WHAT IS BEING ASKED – Rewrite the lines from the one holding "Click the W wiki help icon" through the one holding "the Dr. ASUSTOR", both included, with "accomplish" changed to "complete" and nothing else altered.

[Stored items]
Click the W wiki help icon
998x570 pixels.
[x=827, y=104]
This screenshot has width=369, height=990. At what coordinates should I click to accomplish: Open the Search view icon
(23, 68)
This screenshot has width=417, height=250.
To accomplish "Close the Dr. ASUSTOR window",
--
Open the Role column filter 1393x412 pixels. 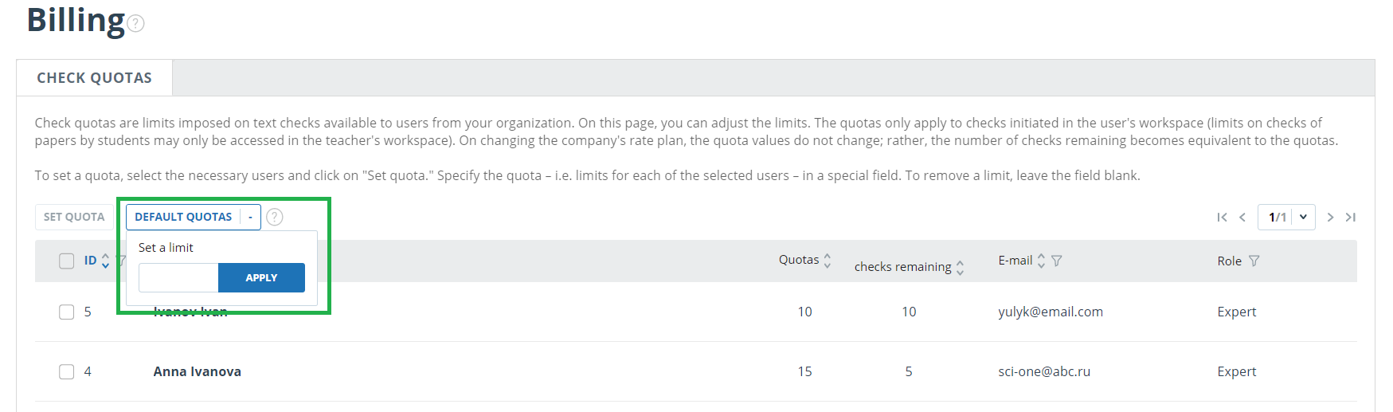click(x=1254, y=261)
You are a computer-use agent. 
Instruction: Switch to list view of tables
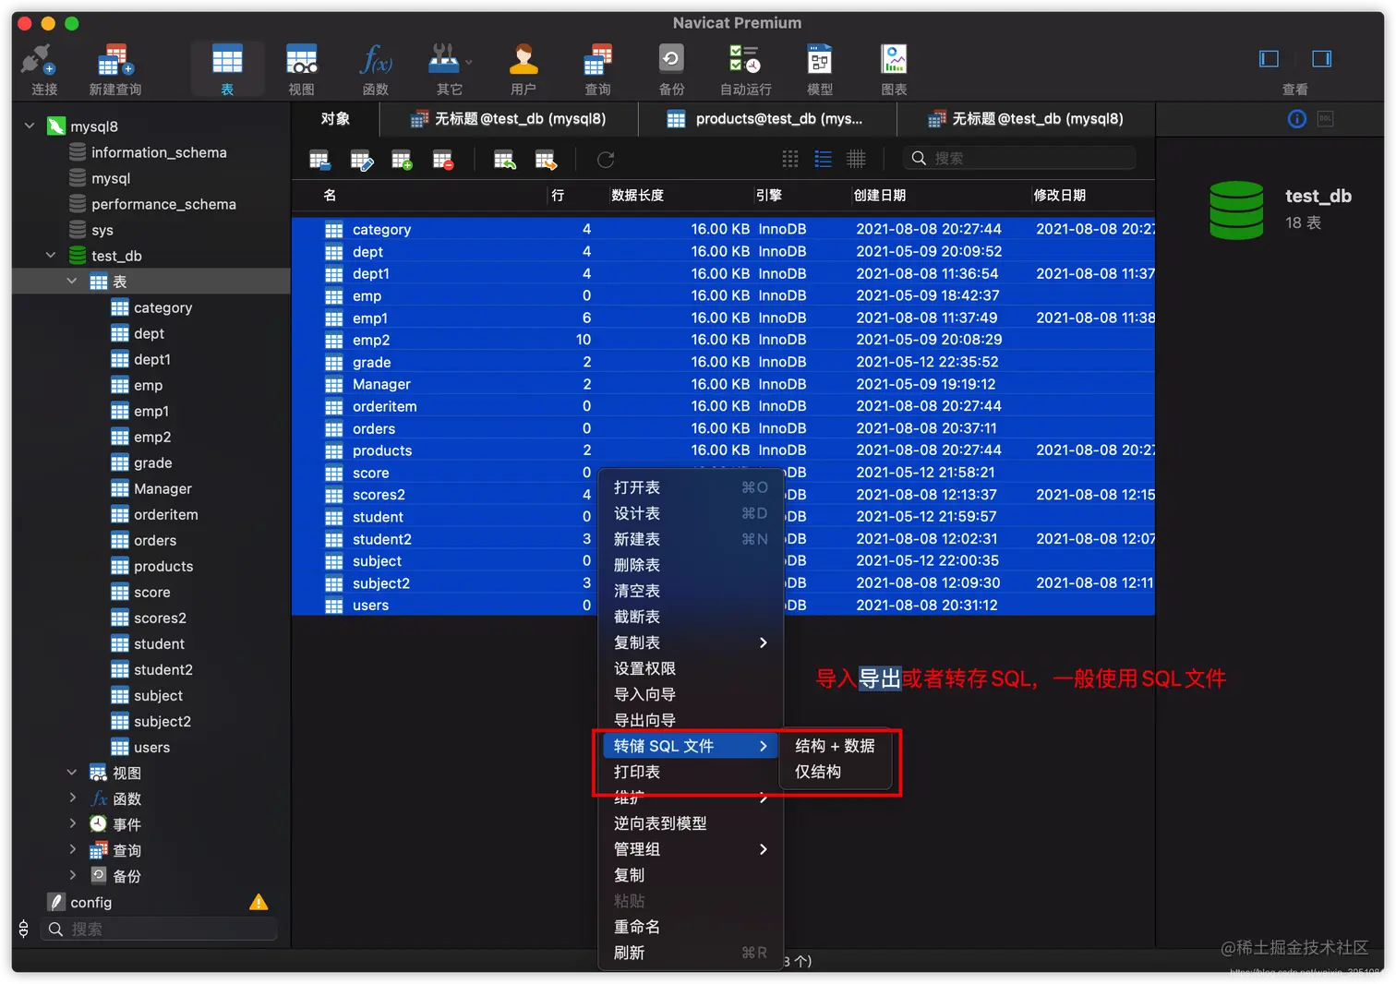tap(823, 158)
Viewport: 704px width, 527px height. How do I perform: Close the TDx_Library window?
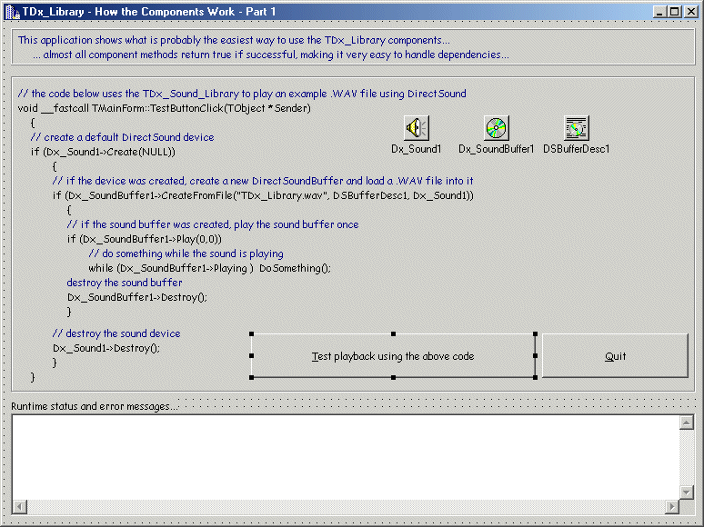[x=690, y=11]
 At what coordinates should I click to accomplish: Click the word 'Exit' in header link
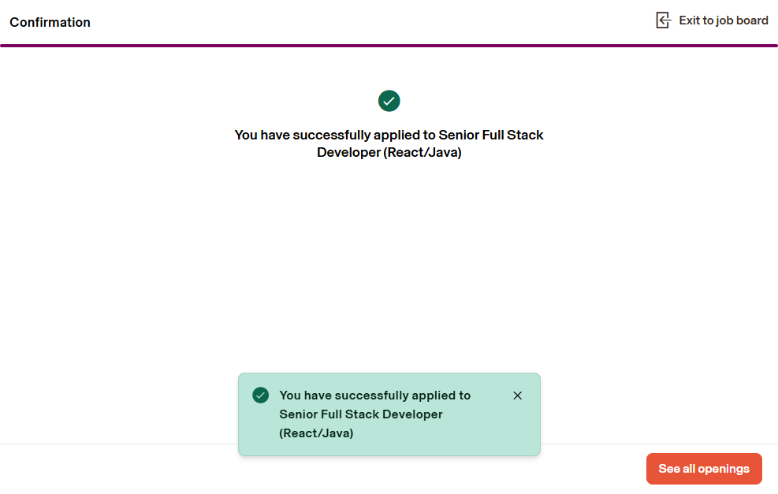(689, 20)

TASK RESPONSE –
Click the W wiki help icon
998x570 pixels.
[x=827, y=104]
This screenshot has width=369, height=990. At what coordinates should I click to complete: Open the Search view icon
(23, 68)
This screenshot has width=417, height=250.
To complete "Close the Dr. ASUSTOR window",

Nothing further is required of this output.